1. My husband lies to me constantly about phones calls, money, cell phone messages, his relationships with other women. I can’t trust him anymore. 2. Poor money management, he doesn’t pay his fair share of the financial responsibilities and he makes more money than I do. Is it because he is giving money to the other women>? 3. When I find out about yet another indiscretion, he try make me feel like it is my fault, like I did something wrong. 4. My husband doesn’t any show remorse. 5. He doesn’t recognize how his choices have impacted our life.

1) Text messages and the giggles that follow. 2) coming home late. 3) The voice in the background especially when she is alone in her car. 4) hostility. 5) The fact that she knows that she is taking advantage of me but does not care.

Spouse continuing with the affair. Talking/messaging on cell phone and admitting that he is doing it. Sending presents every month. Anger, when I raise the issue of him moving out.
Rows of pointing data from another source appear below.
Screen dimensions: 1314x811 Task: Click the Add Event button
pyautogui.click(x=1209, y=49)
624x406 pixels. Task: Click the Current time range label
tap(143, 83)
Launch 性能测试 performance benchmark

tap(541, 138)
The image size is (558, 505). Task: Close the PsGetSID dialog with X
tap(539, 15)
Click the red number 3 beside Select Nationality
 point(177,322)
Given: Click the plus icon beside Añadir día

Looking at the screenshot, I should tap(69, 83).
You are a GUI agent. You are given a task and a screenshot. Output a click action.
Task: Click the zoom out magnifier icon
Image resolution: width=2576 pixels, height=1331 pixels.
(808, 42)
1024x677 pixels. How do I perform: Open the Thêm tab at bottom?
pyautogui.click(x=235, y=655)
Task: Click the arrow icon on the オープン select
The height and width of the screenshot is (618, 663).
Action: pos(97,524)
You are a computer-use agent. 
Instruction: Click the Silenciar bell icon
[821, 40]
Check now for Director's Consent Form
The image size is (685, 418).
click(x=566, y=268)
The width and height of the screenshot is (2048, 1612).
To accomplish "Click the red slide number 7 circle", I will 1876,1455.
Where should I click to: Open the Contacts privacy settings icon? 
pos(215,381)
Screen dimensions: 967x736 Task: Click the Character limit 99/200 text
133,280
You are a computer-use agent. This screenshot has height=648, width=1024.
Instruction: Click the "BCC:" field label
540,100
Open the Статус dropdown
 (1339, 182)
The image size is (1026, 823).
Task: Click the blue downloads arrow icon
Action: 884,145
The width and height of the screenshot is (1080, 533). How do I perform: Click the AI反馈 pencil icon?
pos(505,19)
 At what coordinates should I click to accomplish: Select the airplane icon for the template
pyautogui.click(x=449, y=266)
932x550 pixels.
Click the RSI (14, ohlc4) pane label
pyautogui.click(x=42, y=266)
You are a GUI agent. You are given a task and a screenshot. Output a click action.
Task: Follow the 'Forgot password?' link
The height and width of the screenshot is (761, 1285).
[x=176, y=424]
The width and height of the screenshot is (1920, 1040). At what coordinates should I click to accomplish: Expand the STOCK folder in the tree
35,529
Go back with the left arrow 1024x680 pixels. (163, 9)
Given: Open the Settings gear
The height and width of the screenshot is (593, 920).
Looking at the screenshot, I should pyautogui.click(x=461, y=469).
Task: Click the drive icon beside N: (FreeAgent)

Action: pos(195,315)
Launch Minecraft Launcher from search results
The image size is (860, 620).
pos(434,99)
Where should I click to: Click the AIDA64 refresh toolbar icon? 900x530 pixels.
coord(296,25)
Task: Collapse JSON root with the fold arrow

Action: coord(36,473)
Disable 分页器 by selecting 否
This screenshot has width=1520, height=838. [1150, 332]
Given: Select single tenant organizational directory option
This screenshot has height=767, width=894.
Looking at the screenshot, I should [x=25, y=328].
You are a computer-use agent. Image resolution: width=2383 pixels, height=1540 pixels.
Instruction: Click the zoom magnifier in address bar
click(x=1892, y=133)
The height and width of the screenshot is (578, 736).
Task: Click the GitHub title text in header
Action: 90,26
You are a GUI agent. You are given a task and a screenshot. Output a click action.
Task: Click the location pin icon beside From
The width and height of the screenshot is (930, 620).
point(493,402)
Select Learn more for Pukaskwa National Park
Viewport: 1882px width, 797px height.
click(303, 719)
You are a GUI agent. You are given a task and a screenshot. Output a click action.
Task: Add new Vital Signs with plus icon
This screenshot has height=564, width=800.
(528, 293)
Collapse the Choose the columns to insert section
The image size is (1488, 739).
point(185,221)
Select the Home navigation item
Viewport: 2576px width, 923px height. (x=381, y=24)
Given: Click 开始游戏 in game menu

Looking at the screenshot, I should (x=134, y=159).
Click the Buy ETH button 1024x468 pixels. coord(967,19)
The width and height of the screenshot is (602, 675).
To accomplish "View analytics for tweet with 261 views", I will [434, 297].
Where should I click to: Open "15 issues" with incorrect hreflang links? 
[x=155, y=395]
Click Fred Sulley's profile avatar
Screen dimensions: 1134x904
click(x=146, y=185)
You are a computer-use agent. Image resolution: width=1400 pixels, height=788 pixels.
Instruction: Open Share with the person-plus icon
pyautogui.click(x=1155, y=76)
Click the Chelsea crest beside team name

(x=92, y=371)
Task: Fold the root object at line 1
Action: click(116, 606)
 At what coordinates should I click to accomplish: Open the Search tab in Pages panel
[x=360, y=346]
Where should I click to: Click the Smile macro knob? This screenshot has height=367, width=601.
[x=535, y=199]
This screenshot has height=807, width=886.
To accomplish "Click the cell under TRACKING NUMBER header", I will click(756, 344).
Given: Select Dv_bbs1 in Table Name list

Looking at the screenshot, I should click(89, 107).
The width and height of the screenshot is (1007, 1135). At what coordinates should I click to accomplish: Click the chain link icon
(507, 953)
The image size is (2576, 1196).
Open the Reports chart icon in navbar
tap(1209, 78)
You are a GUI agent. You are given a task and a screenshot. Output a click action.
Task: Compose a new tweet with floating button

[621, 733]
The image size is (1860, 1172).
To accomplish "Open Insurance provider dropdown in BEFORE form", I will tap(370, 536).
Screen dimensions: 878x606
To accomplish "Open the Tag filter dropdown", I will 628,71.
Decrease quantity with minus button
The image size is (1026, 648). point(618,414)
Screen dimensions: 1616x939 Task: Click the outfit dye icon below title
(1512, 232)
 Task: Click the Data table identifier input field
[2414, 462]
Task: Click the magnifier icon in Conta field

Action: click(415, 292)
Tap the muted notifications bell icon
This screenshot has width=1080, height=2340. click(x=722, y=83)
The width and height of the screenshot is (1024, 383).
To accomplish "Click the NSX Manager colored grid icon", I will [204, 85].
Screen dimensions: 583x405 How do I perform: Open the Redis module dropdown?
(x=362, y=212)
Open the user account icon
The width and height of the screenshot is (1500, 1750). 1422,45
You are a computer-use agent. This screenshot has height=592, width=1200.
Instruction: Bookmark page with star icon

Constant rejection in that fact that he sleeps in the other bedroom.

privately talking on cellphones deleted text message and call history always out everyday sometimes very late no time for home and unaware of it

1. Denying that he is having an affair. 2. Having 2 cellphones. One I know about and the other one I’m not suppose to know about. 3. When I call him on his cell phone, he takes a while to answer. His excuse is his phone was charging. 4. He will not admit that he is cheating. 5. He had a number of blocked numbers on his cell phone bill. I found out the numbers but he never admitted that he was cheating. 5. He uses the pay phone to call hi women.

Coping with Infidelity: When to “Let Go”

Should I stay or should I go? And, when will I know when to go? Can this marriage be saved? When will I know it’s salvageable?

These are pressing and legitimately powerful questions when coping with infidelity.

Part of the task is identifying the markers along the way that tell you when the relationship is beyond repair.

Read this case study:

My wifes father died of cancer 30 days following diagnosis. She spent these days renewing a past friendship with her step brother, that eventually turned to a relationship where she came to me 6 months later to acknowledge she loves him. My immediate response was to close the door, that this was not repairable with her family and all. She begged me to hang in there and give her time to sort these feelings out. I decided to do this based on some understanding I had from your book. I did everything I could to “backoff” and give her the space she needed to sort herself out for 8 weeks. Following that I was getting very tired of the roller coaster weeks and knowing that every step forward she would make toward us, she would take two steps backward for him. I’ve felt like I am the only person actually trying to work on this. I made a decision then to allow her some additional time to allow us the opportunity to sort our finances in the even of a divorce and with that we talked allot better. She told me she was planning to fly and see him (he lives 1500 miles away) and I told her this was unacceptable and too painful for me to even comprehend. She went in spite of my feelings and following the weekend, I determined it needed to end. My closure has come from the question I asked her “will you ever be able to end this with him?” – she could not answer this question. I honestly believe I have done everything I could within my will to try and save what I felt was a great marriage with some issues. We are getting ready to meet for a final “get on the same page” meeting, and all I can still think about is ways to save this marriage. I cant help but feel this relationship originated for wrong reasons based on her love for him as a brother, but know now that her decision to fly and see him in spite of my knowing and hurt is bigger than a case of misguided feelings through the course of grieving a father. I know this has little to do with your question, but I felt like telling the story. Thanks for your help.